- _What to do_: Should an entry include a picture, omit the picture and still repeat everything else exactly.

* * * * * * * * *

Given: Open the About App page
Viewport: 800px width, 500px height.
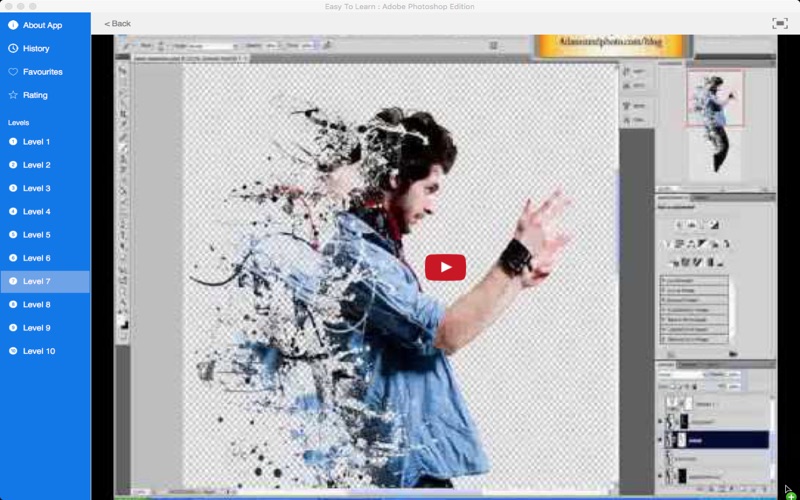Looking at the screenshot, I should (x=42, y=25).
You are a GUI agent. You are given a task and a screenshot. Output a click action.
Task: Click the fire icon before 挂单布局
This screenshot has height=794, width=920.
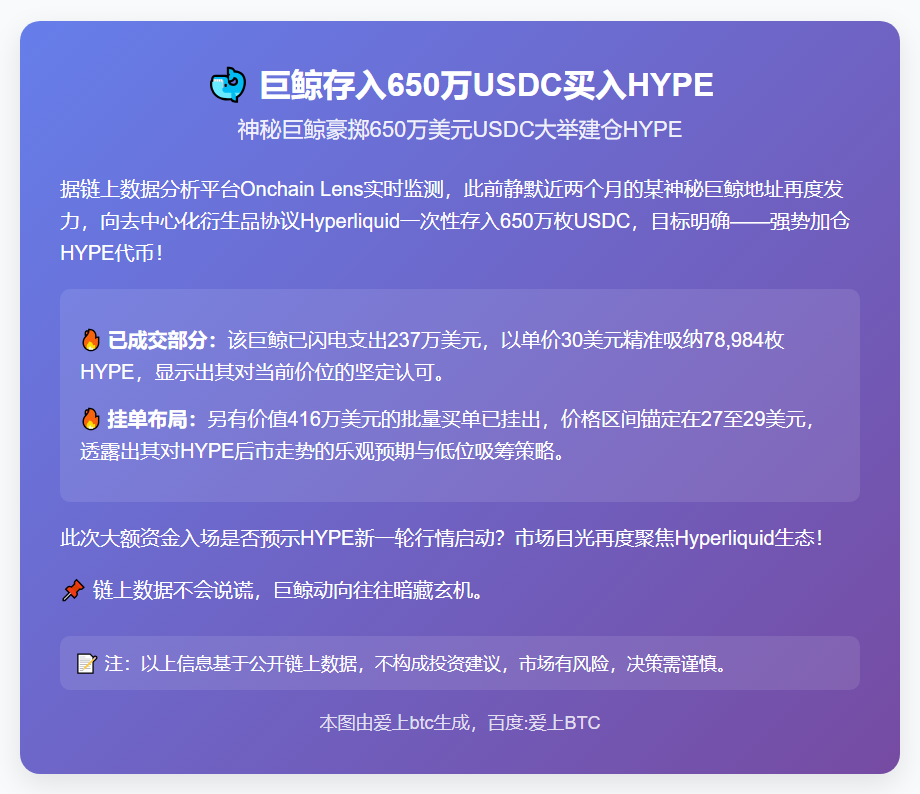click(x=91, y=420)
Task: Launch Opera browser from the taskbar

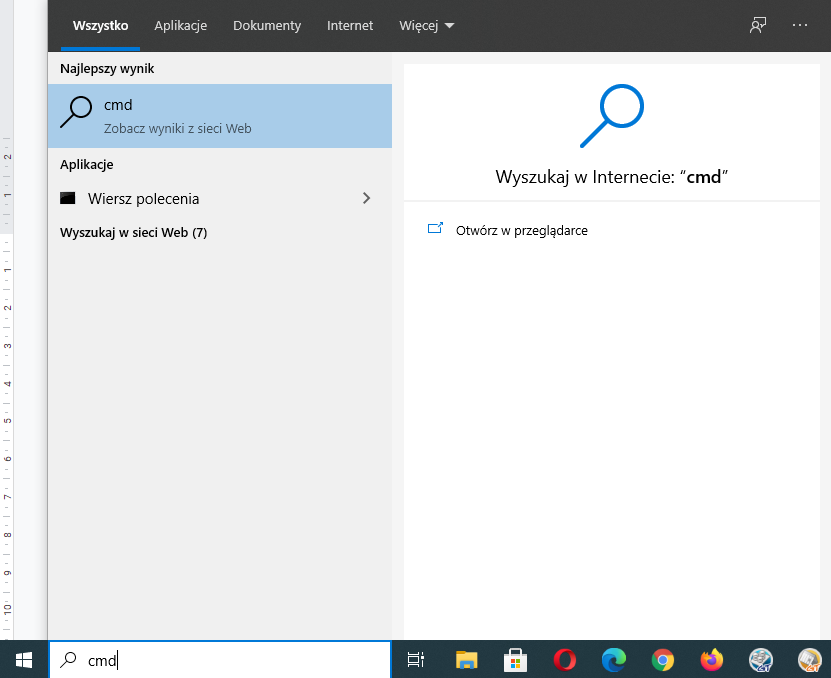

* * * * * * * * *

- _Task output_:
Given: Open the About App page
Viewport: 800px width, 500px height.
Looking at the screenshot, I should (x=42, y=25).
You are a GUI agent. You are given a task and a screenshot. Output a click action.
Task: Click the fire icon before 挂单布局
This screenshot has height=794, width=920.
click(x=91, y=420)
Task: Launch Opera browser from the taskbar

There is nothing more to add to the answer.